Named for Anthony Ashley Cooper, chief Lord Proprietor of the Carolina colony, the Cooper River is one of the most historically significant rivers in South Carolina. It served as a main transportation route during the colonial period and played a crucial role in the development and success of early South Carolina plantations. The photo below was taken on the upper part of the river near Pimlico.
The Cooper River is a relatively short but wide river that flows through Berkeley and Charleston counties and joins the Ashley River to form the Charleston Harbor. The river consists of two branches – the East Branch, which rises in Huger near the edge of the Francis Marion National Forest, and the West Branch, which rises in Moncks Corner.
Not all of scenes along the Cooper River are bucolic. The image above shows thick smoke billowing from a factory in North Charleston which stands on the bank of the river.
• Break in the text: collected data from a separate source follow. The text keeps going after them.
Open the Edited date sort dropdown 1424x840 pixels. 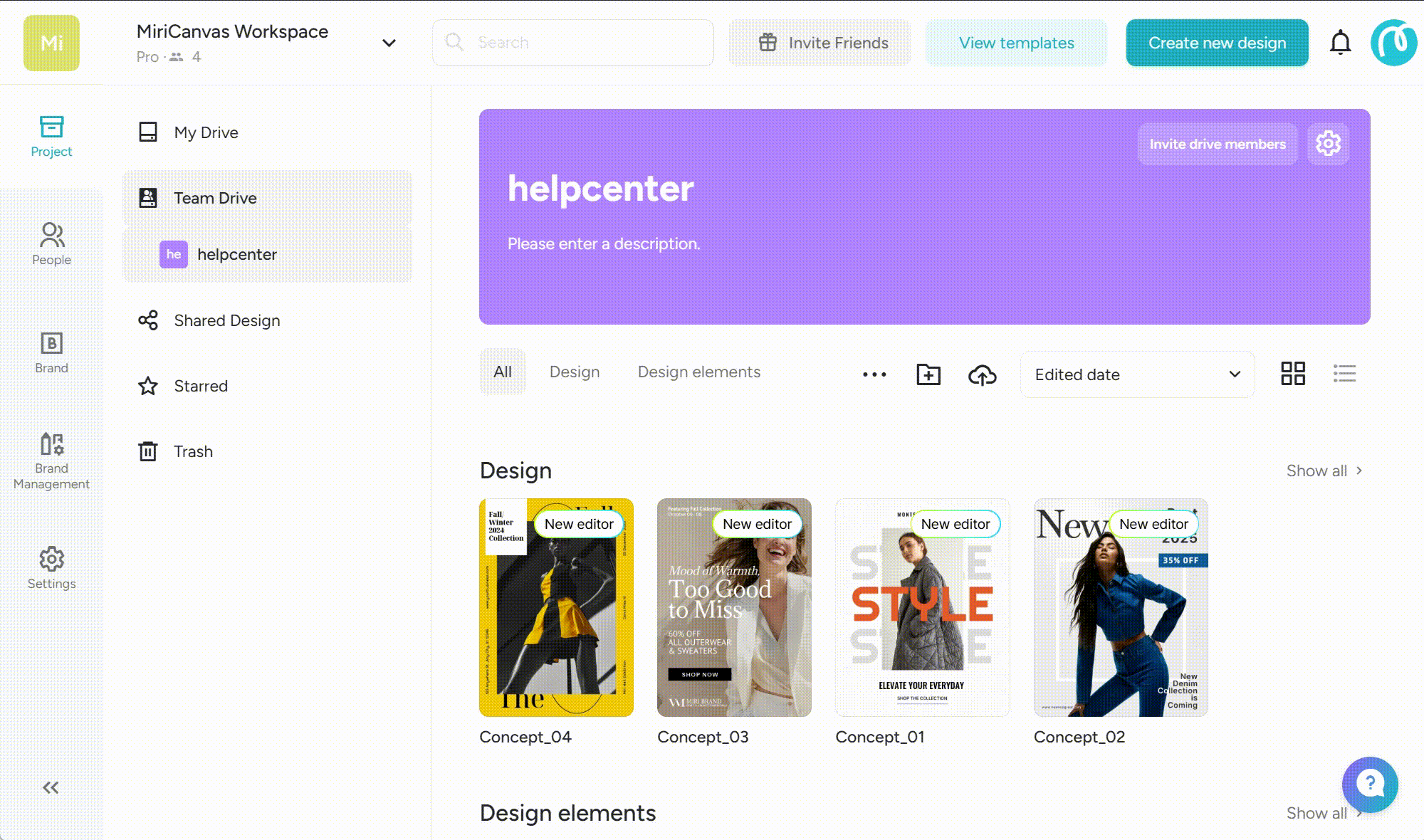coord(1137,374)
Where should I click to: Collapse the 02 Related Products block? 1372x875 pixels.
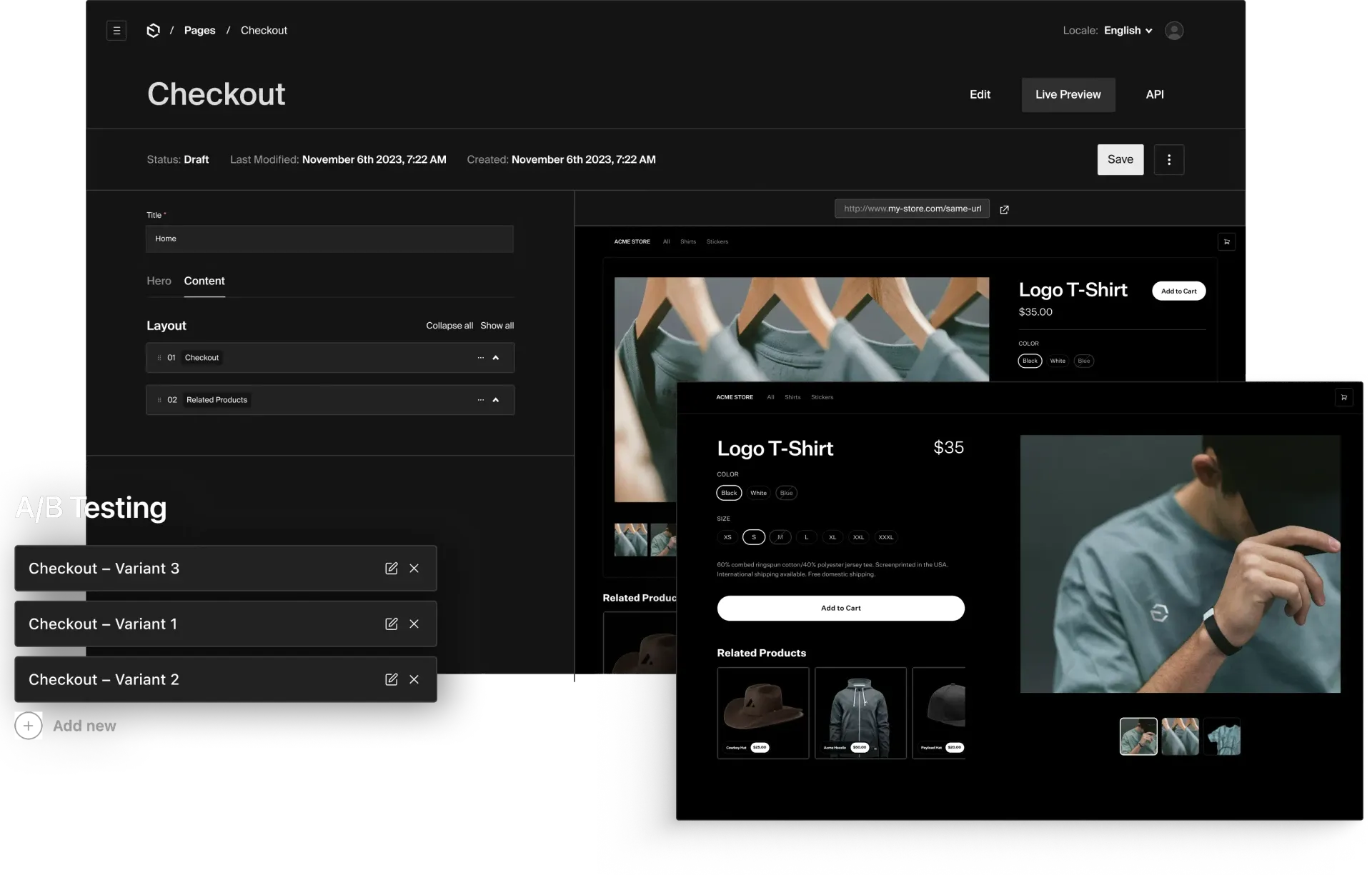pos(496,400)
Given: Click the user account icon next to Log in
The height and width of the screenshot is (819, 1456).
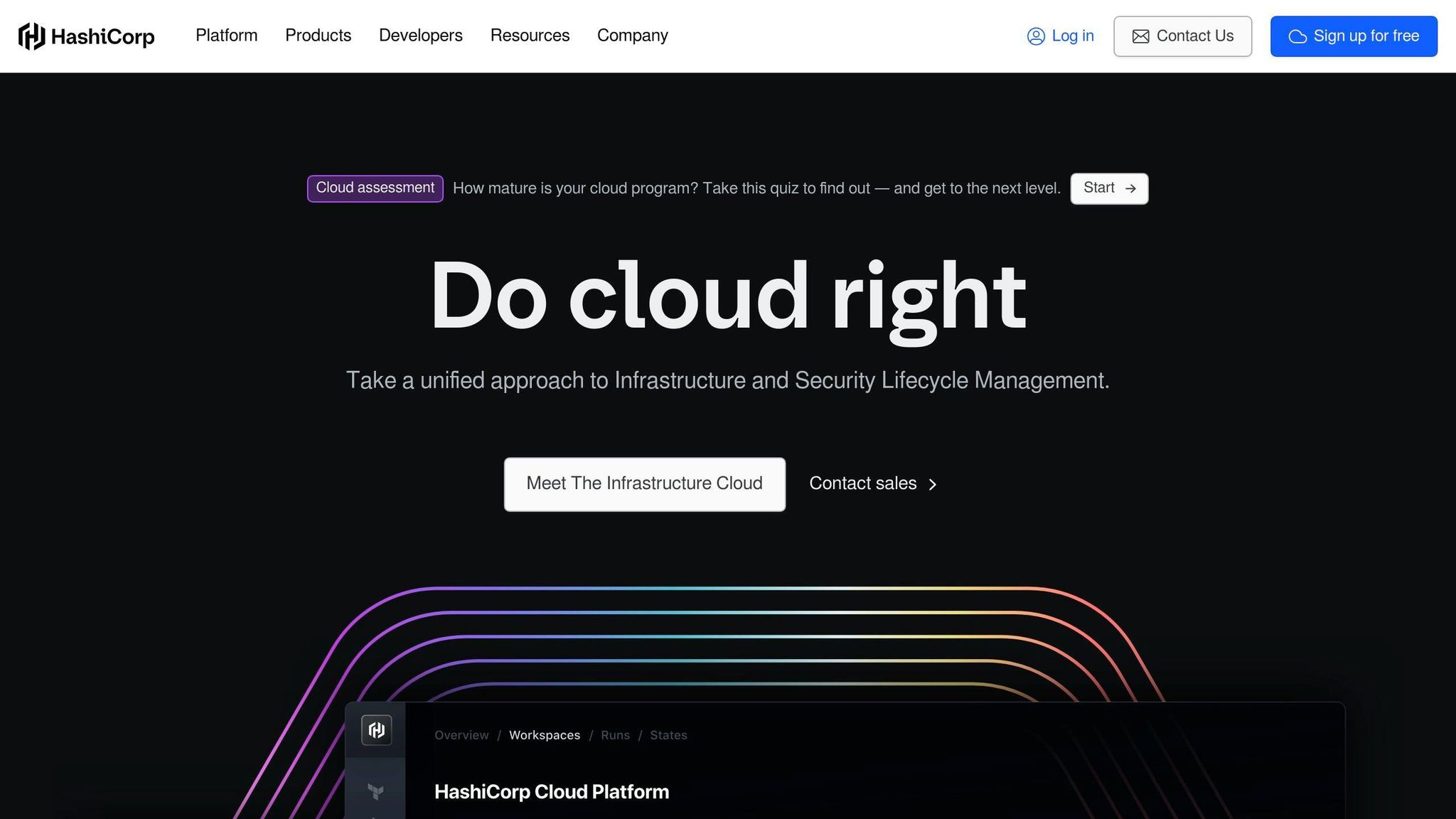Looking at the screenshot, I should coord(1036,36).
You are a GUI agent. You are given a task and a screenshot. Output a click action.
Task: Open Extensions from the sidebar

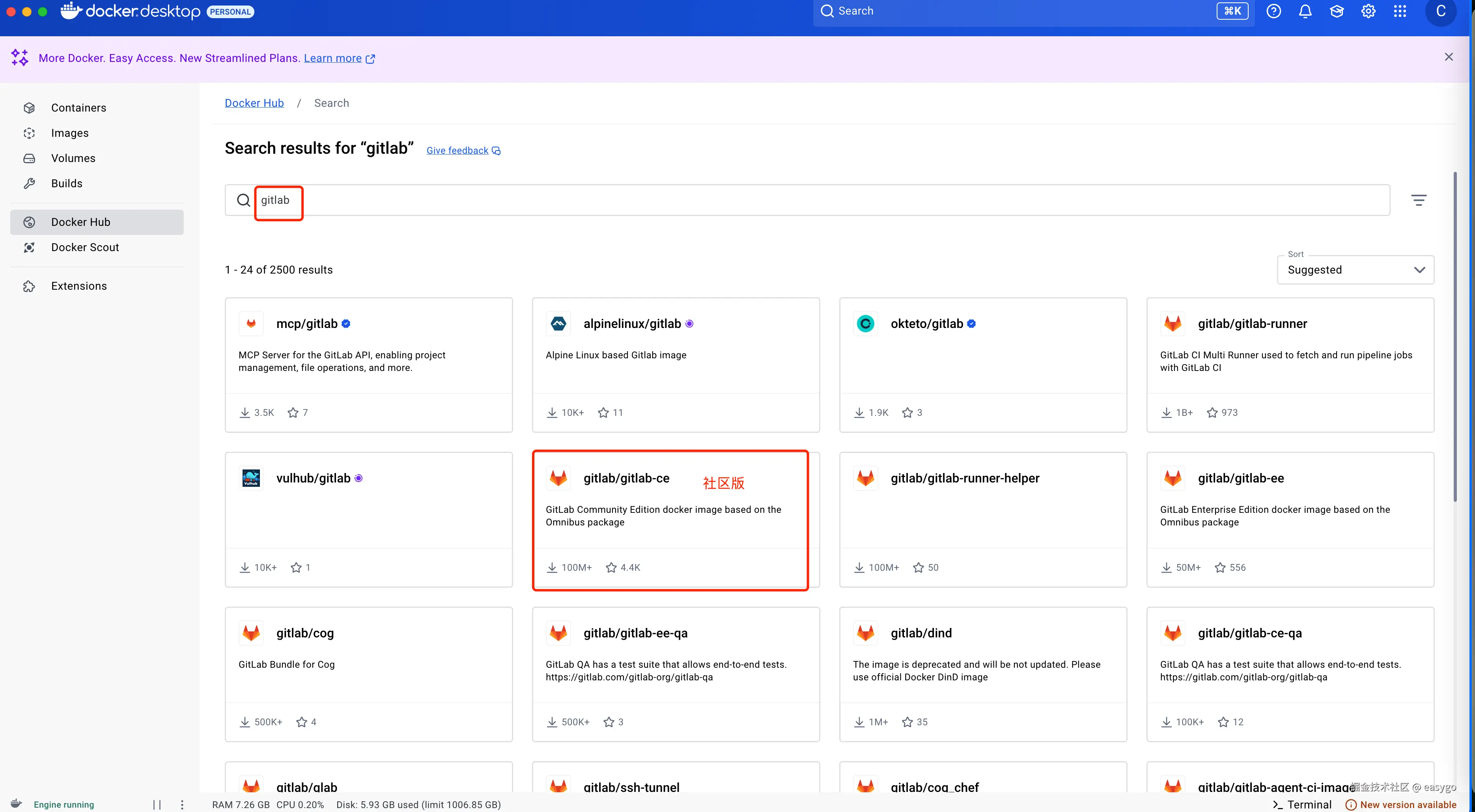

Parts of the Cooper River are listed in the National Register as the Cooper River Historic District:
The Cooper River Historic District, which is a 30,020-acre section of the region centered along both branches of the Cooper River, is a remarkably intact historic and cultural landscape. In the mid-eighteenth century, the Cooper River served not only as a principal transportation route for plantation goods, services and people, but also played a vital role in the successful production of rice. In the nineteenth and early twentieth centuries most of the plantations in the district were acquired by wealthy Northerners looking for a warmer climate in which they could create hunting preserves for their own pleasure and leisure-time activities. These new owners left their mark on the landscape by building stately new residences but they also played an important role in preserving the earlier landscape. Many historic buildings, structures, and objects from the eighteenth, nineteenth, and twentieth centuries are still standing, and archaeological remains of settlements, machines, barns, and other structures that supported agricultural activity are generally intact. In addition, landscape features such as rice fields, banks, canals, dams, reservoirs or reserves, causeways, roads, avenues, upland fields, fence lines, and cemeteries – many of them present on eighteenth and early nineteenth century plats and maps – can be seen on the ground today. Numerous outbuildings are also included with several of the properties.
Reflections on the Cooper River
Contributor Donnie Smith says of his above photo of the Cooper River, “International commerce is vital to the South Carolina economy. This morning’s capture is the April Moran of McAllister Towing waiting to guide a container ship to the South Carolina Port in North Charleston.”